Tricking The World’s Most Accurate Deep Learning Models

An insight into the vulnerability of using deep learning

Editorial @ TRN

Published in

The Research Nest

7 min readJun 26, 2020

Ever trained an image recognition model?

What accuracy did you get? 90, 95, or maybe a near-perfect 99 percent?

No matter what your answer is, we want to ask for a follow-up.

If you get a great accuracy on training as well as test images, does it mean your model is ready to be deployed?

Well, even though it once did, now it may not be ready.

Your model may work for all the images the world has to offer, but it can be fooled. Even a 100/100 score on the test run is not sufficient now.

But why?

Model tampering.

Have you ever thought about how easily your model can be fooled? And here we are not talking about making a 3D replica of a face and breaking the face recognition on your iPhone.

Something far simpler which can force your model to misclassify.

Before we go further let us see what we mean.

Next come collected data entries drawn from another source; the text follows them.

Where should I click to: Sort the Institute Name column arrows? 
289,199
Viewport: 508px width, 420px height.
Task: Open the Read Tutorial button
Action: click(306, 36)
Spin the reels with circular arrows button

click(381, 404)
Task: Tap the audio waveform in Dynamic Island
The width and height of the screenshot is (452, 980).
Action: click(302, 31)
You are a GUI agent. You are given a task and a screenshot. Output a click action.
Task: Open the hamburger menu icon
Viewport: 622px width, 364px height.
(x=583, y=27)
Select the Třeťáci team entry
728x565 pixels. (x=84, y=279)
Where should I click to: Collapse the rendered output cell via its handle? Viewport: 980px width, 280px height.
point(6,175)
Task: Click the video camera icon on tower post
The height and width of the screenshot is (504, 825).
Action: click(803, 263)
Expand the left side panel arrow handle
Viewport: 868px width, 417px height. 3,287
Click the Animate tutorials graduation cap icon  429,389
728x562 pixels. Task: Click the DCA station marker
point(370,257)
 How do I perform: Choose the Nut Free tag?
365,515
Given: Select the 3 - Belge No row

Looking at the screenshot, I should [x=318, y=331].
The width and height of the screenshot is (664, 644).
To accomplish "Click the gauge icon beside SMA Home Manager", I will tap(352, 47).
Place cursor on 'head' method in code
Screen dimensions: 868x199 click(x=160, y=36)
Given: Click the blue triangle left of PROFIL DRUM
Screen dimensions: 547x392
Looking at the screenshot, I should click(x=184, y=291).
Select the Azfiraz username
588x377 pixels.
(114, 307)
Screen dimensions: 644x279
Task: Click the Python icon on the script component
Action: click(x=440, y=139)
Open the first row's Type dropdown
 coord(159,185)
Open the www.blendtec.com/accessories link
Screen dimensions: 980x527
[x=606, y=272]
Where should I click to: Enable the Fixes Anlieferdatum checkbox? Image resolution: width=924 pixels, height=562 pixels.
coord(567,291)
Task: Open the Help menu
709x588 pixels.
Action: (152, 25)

Let us take the best image recognition models, trained by experts on one of the largest image databases: ImageNet.

Here are our contenders:

NASNetLarge (Top-5 accuracy: 0.960)
InceptionResNetv2 (Top-5 accuracy: 0.953)
ResNet152v2 (Top-5 accuracy: 0.942)

We sure can see that these are very accurate models. All the accuracies are validation accuracies on ImageNet, one of the largest dataset of its kind.

So, these models should be able to identify an ice-cream right?

It can do way better than that, an ice-cream, really?

Well, it should do it for now. Let’s see if the models can predict whether the following image depicts an ice-cream or not.

Here is how we can use these models, pre-trained on ImageNet, for predicting the ice-cream.

Importing the libraries

import tensorflow as tf
import matplotlib as mpl
import matplotlib.pyplot as plt

Importing the pre-trained model from keras.applications

pretrained_model = tf.keras.applications.ResNet152V2(include_top = True,weights=’imagenet’)
pretrained_model.trainable = False# ImageNet labels
decode_predictions = tf.keras.applications.resnet.decode_predictions

Using a pre-processing function, to prepare an image for model

# Helper function to preprocess the image so that it can be inputted in MobileNetV2
def preprocess(image):
 image = tf.cast(image, tf.float32)
 image = image/255
 image = tf.image.resize(image, (224, 224))
 image = image[None, …]
 return image# Helper function to extract labels from probability vector
def get_imagenet_label(probs):
 return decode_predictions(probs, top=1)[0][0]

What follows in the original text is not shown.